主 题:China and US economic relationship: Interdependence and Uncertainty
Director, Mortara Center for International Studies
Professor,School of Foreign Service and Department of Government, Georgetown University
主持人: Dr.Zheng Liang
Associate Professor, School of Public Policy and Management, Tsinghua University
Deputy Director, China Institute for Science and Technology Policy at Tsinghua University
Dr.Yuning Gao Associate Professor, School of Public Policy and Management, Tsinghua University
时 间:16:00-18:00, 30th Nov, 2018 (Friday)
地 点:Room 620, School of Public Policy and Management, Tsinghua University
For decades, it seemed that the global economic system was on a self-reinforcing path towards greater interdependence. Supply chains spanned continents, bringing thousands of different manufacturers and assemblers together. Industrial policy shaded into innovation policy, and very often aimed to take advantage of the benefits of global innovation networks, whether by forging new alliances, establishing research branches in global hubs overseas or hiring overseas talent. All this was underpinned by global standards, which provided supply chains with common production norms and the supporting infrastructure for innovation at the regional level.

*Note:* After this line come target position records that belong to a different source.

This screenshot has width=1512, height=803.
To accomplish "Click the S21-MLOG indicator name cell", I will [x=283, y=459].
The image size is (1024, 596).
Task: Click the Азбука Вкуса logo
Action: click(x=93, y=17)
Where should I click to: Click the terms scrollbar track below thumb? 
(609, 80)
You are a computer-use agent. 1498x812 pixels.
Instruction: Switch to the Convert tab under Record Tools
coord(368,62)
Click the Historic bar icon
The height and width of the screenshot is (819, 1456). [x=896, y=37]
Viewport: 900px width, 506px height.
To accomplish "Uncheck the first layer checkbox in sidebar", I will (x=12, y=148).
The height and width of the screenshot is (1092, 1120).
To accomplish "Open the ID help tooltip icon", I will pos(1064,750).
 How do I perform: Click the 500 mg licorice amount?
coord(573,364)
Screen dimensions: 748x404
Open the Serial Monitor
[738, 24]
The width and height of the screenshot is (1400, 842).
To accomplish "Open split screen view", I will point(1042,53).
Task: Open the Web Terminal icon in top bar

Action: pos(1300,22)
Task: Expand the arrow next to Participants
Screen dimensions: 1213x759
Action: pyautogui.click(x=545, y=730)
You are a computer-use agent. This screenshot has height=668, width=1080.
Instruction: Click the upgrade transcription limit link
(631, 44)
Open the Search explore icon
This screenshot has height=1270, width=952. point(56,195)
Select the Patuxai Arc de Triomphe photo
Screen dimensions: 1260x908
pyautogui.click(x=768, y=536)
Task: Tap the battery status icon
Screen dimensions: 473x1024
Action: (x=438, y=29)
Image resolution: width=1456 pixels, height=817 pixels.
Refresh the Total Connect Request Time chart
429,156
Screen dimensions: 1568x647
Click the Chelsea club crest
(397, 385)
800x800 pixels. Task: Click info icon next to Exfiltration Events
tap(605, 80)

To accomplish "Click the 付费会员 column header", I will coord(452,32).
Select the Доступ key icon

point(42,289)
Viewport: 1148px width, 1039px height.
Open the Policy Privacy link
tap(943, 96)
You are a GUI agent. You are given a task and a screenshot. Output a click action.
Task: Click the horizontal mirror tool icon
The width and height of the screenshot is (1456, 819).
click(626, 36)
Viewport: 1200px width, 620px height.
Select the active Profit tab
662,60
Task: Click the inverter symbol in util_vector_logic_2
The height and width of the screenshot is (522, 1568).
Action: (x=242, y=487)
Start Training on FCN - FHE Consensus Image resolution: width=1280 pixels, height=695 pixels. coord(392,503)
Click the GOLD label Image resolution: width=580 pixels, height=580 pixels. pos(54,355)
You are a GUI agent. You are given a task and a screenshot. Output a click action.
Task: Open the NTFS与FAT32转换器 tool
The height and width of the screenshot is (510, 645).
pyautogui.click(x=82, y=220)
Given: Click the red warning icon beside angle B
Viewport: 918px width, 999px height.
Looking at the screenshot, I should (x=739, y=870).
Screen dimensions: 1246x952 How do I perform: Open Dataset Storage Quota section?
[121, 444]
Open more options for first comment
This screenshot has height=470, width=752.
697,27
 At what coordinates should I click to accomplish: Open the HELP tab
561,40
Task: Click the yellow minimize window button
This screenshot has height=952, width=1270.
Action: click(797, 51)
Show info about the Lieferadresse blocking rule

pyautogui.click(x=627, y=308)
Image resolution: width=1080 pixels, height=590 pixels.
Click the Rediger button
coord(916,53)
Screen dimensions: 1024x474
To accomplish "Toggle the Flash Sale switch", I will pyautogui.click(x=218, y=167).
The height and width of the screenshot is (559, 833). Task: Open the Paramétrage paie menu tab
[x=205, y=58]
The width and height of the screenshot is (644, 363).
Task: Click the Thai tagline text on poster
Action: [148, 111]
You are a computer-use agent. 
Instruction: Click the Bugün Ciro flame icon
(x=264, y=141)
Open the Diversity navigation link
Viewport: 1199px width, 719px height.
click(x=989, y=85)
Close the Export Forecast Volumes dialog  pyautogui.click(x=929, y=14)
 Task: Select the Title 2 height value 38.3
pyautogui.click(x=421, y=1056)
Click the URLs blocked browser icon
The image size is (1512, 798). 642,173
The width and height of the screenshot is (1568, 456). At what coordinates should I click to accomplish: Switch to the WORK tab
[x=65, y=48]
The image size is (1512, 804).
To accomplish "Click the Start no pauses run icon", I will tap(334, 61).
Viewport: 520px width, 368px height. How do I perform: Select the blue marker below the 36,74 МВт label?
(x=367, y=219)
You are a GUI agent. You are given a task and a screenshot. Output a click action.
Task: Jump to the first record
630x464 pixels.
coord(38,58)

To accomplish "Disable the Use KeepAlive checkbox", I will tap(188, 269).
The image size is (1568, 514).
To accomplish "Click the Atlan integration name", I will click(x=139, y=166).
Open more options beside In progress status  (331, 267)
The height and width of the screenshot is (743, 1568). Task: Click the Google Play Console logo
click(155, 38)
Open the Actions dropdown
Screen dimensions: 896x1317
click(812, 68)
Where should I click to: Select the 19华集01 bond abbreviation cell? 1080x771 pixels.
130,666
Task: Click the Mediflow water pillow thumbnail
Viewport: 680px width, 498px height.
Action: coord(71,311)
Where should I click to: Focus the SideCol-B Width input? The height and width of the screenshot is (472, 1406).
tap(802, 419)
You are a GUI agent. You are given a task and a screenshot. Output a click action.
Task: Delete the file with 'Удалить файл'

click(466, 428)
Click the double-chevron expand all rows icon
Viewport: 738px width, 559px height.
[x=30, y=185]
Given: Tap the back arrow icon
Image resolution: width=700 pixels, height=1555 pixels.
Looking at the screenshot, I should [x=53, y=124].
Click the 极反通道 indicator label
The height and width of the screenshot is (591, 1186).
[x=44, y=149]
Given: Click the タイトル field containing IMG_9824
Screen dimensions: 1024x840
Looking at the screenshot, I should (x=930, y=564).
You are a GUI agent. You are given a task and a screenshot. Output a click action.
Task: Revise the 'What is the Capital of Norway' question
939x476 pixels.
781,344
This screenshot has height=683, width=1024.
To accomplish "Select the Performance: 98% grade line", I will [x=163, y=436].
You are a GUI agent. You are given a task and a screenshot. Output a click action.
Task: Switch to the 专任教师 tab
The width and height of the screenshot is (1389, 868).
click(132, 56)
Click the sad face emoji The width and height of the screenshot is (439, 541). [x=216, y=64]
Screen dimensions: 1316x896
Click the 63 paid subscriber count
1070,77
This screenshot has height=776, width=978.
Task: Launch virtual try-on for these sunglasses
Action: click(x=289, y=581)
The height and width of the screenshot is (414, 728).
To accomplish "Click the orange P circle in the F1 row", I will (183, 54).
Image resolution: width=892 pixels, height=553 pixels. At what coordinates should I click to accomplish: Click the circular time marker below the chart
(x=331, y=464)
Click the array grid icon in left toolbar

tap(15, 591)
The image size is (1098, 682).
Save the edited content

Now, the relationship between these defining forces of interdependence – supply chains, innovation policy, and standards – may generate internal frictions, which work against interdependence and lead to new fragmentation in the world economy. There are increasing pressures to renationalize supply chains, to minimize political risk. Industrial policy is now more domestically than internationally focused. Global standards are increasingly contested, as different national models of innovation and differing social and political priorities lead to disagreement over standards. And these trends could potentially reinforce each other as localized supply chains rely on regional standards to reinforce the near term advantages of firms.
This discussion will consider these issues as economic relations between the China and US become more ambivalent. At the same time, it hopes to spur a research agenda aimed at understanding the sources of interdependence, its resilience, and the potential for fragmentation.
Abraham Newman received his BA in International Relations from Stanford University and his PhD in political science from the University of California, Berkeley.
He is a professor in the Edmund A. Walsh School of Foreign Service and Government Department at Georgetown University. He currently serves as the Director of the Mortara Center for International Studies at Georgetown, is a senior editor at International Studies Quarterly, and Chairs the European Union Studies Association.
His research focuses on the ways in which economic interdependence and globalization have transformed international politics. He is the author with Elliot Posner of Voluntary Disruptions: International Soft Law, Finance, and Power (Oxford University Press: 2018), Protectors of Privacy: Regulating Personal Data in the Global Economy (Cornell University Press: 2008) and co-editor of How Revolutionary was the Digital Revolution: National Responses, Market Transitions, and Global Technologies (Stanford University Press: 2006). His work has appeared in a range of journals including Comparative Political Studies, International Organization, Science, and World Politics.